Ya, Lebaran dapat menjadi momen pengingat dan titik balik untuk move on dari kesalahan yang sudah pernah dilakukan sebelumnya.

Ingat, setiap orang menjalani proses bertumbuh, termasuk dirimu. Dengan memahami hal tersebut, kamu dapat menerima pula bahwa semua keputusan, termasuk kesalahan di masa lalu, juga dilakukan berdasarkan dengan kemampuan pemahaman atau wawasan yang kamu punya saat itu.

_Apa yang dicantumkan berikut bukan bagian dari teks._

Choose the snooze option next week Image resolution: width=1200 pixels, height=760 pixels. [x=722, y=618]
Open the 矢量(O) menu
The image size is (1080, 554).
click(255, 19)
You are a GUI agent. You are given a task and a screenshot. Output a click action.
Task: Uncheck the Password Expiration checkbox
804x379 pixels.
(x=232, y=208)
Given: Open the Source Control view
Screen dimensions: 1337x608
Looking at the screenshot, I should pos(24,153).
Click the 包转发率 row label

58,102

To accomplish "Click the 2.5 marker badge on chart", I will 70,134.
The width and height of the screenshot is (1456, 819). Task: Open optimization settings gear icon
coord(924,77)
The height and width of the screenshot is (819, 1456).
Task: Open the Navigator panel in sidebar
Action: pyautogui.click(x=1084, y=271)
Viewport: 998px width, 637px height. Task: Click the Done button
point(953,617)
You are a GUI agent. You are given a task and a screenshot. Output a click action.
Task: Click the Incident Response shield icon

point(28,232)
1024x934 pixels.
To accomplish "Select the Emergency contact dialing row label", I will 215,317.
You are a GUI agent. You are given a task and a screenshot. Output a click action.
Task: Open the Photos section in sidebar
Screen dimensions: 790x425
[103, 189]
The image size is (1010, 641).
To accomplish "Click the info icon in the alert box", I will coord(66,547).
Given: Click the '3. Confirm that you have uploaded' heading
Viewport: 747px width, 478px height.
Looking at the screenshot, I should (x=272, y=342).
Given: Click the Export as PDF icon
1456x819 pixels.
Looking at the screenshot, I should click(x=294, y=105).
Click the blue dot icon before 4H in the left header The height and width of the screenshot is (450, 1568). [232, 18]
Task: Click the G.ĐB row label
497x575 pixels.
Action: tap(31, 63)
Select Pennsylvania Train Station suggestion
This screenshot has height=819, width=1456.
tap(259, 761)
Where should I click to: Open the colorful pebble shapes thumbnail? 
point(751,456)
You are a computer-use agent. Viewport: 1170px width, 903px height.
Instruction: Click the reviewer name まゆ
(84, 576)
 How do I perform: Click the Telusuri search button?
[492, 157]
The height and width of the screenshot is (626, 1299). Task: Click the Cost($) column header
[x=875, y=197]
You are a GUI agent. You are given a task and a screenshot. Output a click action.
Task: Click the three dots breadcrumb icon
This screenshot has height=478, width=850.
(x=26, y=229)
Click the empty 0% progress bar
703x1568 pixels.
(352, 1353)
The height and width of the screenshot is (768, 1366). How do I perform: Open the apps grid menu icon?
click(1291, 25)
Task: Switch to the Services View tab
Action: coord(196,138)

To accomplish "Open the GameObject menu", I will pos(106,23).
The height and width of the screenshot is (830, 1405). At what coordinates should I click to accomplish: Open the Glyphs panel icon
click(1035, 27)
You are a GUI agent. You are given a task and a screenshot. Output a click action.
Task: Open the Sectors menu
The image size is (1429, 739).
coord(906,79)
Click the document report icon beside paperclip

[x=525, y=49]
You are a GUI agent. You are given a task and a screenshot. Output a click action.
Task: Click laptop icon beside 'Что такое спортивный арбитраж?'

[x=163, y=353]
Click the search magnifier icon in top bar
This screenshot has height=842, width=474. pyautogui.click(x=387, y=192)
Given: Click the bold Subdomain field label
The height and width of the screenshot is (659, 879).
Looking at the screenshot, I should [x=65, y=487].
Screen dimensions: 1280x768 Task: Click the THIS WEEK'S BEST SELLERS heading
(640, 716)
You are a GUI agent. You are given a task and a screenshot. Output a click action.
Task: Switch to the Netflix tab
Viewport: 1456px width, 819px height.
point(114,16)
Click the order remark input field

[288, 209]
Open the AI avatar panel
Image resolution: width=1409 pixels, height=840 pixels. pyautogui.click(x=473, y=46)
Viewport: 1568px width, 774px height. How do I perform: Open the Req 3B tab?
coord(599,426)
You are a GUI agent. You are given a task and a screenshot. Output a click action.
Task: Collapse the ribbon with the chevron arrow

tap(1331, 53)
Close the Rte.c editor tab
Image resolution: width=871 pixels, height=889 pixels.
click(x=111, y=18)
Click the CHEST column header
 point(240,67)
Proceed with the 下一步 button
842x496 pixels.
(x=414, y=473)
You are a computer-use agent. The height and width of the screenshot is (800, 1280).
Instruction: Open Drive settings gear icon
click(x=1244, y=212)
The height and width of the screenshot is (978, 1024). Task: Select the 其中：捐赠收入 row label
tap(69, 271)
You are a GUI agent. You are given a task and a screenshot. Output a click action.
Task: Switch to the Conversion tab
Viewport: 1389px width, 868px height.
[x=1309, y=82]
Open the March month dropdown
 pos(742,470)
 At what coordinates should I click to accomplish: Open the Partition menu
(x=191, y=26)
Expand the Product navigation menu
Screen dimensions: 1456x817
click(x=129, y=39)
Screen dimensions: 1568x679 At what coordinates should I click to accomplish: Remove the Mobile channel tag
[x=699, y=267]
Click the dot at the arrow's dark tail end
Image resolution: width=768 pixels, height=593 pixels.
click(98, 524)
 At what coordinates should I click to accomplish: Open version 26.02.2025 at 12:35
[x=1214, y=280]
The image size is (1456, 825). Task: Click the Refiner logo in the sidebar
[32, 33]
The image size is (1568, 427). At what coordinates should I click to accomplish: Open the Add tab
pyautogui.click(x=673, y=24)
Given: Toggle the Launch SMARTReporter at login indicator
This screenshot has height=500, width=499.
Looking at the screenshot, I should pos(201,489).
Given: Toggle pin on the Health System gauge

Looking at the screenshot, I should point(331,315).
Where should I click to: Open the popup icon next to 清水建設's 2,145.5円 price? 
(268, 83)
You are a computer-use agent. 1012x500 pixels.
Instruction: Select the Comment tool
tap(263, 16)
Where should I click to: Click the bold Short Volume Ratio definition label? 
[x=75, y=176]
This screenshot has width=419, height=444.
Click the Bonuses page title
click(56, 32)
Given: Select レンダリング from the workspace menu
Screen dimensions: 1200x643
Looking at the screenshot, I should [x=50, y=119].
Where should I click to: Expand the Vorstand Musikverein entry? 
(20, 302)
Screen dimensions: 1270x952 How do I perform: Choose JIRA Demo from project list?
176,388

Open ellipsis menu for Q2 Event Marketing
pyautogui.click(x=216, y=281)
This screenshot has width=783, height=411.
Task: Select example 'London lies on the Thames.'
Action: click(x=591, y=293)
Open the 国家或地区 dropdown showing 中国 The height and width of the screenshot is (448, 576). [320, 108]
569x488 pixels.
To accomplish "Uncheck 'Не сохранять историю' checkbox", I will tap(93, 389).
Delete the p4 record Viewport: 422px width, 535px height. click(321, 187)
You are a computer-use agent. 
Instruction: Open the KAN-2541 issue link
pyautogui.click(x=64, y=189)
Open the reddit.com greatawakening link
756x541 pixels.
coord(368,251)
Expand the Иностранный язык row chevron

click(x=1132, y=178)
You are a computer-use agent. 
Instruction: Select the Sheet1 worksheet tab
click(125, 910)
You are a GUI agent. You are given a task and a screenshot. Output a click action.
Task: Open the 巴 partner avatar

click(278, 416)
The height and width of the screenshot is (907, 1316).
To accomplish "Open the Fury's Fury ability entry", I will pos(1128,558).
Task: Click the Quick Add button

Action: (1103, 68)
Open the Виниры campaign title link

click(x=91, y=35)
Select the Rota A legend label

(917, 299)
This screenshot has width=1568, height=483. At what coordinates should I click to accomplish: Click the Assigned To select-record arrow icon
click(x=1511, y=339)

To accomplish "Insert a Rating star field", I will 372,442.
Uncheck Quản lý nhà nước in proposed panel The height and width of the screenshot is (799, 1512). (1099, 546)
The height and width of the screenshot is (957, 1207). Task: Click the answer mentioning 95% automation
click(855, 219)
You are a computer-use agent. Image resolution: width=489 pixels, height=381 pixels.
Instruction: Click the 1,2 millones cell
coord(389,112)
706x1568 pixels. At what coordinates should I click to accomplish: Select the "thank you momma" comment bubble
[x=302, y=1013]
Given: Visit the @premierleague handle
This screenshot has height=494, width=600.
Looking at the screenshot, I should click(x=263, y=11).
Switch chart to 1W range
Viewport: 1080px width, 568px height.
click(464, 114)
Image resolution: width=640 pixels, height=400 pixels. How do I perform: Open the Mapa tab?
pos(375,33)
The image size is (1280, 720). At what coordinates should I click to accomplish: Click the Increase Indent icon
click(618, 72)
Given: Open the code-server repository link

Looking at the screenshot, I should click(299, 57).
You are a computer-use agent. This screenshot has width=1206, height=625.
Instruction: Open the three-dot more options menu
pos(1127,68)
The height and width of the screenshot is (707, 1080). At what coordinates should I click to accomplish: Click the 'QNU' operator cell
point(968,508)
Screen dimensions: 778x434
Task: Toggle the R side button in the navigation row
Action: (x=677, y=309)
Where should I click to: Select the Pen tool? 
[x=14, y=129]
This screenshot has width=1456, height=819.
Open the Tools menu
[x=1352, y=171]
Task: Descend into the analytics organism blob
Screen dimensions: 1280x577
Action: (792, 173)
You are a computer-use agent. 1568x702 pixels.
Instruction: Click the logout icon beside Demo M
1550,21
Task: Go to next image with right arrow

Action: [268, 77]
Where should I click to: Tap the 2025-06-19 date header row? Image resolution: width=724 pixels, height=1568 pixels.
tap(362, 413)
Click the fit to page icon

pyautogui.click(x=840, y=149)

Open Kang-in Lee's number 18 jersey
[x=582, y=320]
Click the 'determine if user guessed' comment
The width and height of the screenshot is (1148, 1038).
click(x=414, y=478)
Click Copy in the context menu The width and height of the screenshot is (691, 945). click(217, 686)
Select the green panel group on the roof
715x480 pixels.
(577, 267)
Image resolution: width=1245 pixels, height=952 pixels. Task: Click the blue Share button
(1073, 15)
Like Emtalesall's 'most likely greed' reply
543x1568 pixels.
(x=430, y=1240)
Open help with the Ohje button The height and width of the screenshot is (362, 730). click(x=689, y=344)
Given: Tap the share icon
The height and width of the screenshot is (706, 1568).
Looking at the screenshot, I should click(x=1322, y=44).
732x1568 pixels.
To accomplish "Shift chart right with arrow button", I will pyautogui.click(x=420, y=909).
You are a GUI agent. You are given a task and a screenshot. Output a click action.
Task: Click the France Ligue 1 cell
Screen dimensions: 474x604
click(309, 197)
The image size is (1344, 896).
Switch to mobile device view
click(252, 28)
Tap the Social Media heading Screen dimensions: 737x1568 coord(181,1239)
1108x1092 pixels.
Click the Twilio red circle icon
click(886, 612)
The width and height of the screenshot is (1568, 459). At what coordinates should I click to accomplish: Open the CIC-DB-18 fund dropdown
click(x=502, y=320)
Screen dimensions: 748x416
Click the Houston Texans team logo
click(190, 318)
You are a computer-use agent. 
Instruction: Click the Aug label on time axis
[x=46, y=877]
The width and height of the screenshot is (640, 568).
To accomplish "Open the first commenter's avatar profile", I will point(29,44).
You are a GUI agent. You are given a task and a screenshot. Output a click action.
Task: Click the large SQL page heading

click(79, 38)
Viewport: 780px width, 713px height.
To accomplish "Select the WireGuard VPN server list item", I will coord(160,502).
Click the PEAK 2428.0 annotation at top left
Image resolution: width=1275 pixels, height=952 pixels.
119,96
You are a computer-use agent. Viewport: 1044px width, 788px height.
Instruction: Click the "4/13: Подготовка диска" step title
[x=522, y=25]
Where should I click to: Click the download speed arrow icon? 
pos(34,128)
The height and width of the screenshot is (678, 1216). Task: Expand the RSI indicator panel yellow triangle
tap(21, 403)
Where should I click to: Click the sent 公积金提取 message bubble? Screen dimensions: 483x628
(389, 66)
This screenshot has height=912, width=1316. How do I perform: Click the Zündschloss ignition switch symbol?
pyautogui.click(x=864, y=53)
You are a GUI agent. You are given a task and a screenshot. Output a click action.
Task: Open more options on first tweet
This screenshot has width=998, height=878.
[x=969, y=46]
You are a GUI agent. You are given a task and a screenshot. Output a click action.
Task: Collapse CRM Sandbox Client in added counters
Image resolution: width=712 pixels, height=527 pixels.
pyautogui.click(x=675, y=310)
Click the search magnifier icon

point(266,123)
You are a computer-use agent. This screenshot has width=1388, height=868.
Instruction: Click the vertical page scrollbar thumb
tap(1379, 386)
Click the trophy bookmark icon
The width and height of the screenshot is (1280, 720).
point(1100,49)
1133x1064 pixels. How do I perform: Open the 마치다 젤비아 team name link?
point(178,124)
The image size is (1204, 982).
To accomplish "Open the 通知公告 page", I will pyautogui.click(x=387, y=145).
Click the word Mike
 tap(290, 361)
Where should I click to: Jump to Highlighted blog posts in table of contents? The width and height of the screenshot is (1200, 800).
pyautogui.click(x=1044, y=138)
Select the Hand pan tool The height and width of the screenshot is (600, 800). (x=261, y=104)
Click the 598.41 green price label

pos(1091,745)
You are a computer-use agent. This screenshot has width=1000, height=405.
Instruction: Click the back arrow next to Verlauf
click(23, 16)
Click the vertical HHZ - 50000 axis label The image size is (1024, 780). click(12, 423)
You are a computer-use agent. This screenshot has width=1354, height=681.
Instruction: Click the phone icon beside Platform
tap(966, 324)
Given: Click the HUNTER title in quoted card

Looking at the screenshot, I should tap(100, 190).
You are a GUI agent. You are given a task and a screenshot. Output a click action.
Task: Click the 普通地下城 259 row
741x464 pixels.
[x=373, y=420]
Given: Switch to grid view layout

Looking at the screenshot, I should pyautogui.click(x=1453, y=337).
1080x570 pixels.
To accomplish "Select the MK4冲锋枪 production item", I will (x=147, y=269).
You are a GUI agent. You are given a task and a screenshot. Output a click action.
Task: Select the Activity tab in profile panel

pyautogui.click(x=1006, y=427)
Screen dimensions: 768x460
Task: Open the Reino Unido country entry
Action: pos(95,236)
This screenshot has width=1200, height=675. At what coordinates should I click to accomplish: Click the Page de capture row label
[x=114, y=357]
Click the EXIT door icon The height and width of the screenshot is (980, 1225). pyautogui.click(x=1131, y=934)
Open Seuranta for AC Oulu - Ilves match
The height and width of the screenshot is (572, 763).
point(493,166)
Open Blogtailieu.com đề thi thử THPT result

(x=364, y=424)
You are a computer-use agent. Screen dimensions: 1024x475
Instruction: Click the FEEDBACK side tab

Saat sudah bisa menerima kenyataan tersebut, berdamai dengan pikiran-pikiran penuh penyesalan atas masa lalu seperti, “Ah, coba dulu aku tidak boros,”, “Seandainya saja aku lebih berusaha”, ‘Kalau saja aku tidak resign,’ akan terasa lebih mudah.

"Dan saat sudah bisa lebih welas asih terhadap diri sendiri itu menjadi sebuah tanda bahwa kamu sudah berhasil memaafkan diri sendiri,” kata Rina.

Tentu, memaafkan diri sendiri tergolong proses yang sulit dilakukan. Namun, dengan mengupayakannya, kamu akan menerima sederet manfaat fisik maupun mental.

Di tengah hiruk-pikuk dunia, tak ada salahnya bukan untuk mulai mencoba merangkul dan memberikan kedamaian pada diri sendiri?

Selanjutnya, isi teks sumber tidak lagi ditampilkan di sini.